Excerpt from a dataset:
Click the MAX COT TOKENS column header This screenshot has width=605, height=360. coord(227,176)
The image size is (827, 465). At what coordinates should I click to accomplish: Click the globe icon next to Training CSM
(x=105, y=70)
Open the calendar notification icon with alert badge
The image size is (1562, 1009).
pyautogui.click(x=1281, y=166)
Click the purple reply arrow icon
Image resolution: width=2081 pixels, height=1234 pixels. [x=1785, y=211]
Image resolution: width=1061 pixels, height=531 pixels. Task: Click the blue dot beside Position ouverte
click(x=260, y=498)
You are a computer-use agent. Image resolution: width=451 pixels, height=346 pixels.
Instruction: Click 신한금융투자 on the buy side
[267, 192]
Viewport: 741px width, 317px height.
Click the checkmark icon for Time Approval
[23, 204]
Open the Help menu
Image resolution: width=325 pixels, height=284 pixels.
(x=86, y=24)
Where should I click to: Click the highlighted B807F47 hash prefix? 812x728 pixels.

**What the task requires**: Update the entries above by replacing "purple" with "green" and leaving everything else unchanged.

**Solution to the exercise**:
Click the MAX COT TOKENS column header This screenshot has width=605, height=360. coord(227,176)
The image size is (827, 465). At what coordinates should I click to accomplish: Click the globe icon next to Training CSM
(x=105, y=70)
Open the calendar notification icon with alert badge
The image size is (1562, 1009).
pyautogui.click(x=1281, y=166)
Click the green reply arrow icon
Image resolution: width=2081 pixels, height=1234 pixels. [x=1785, y=211]
Image resolution: width=1061 pixels, height=531 pixels. Task: Click the blue dot beside Position ouverte
click(x=260, y=498)
You are a computer-use agent. Image resolution: width=451 pixels, height=346 pixels.
Instruction: Click 신한금융투자 on the buy side
[267, 192]
Viewport: 741px width, 317px height.
Click the checkmark icon for Time Approval
[23, 204]
Open the Help menu
Image resolution: width=325 pixels, height=284 pixels.
(x=86, y=24)
Where should I click to: Click the highlighted B807F47 hash prefix? 812x728 pixels.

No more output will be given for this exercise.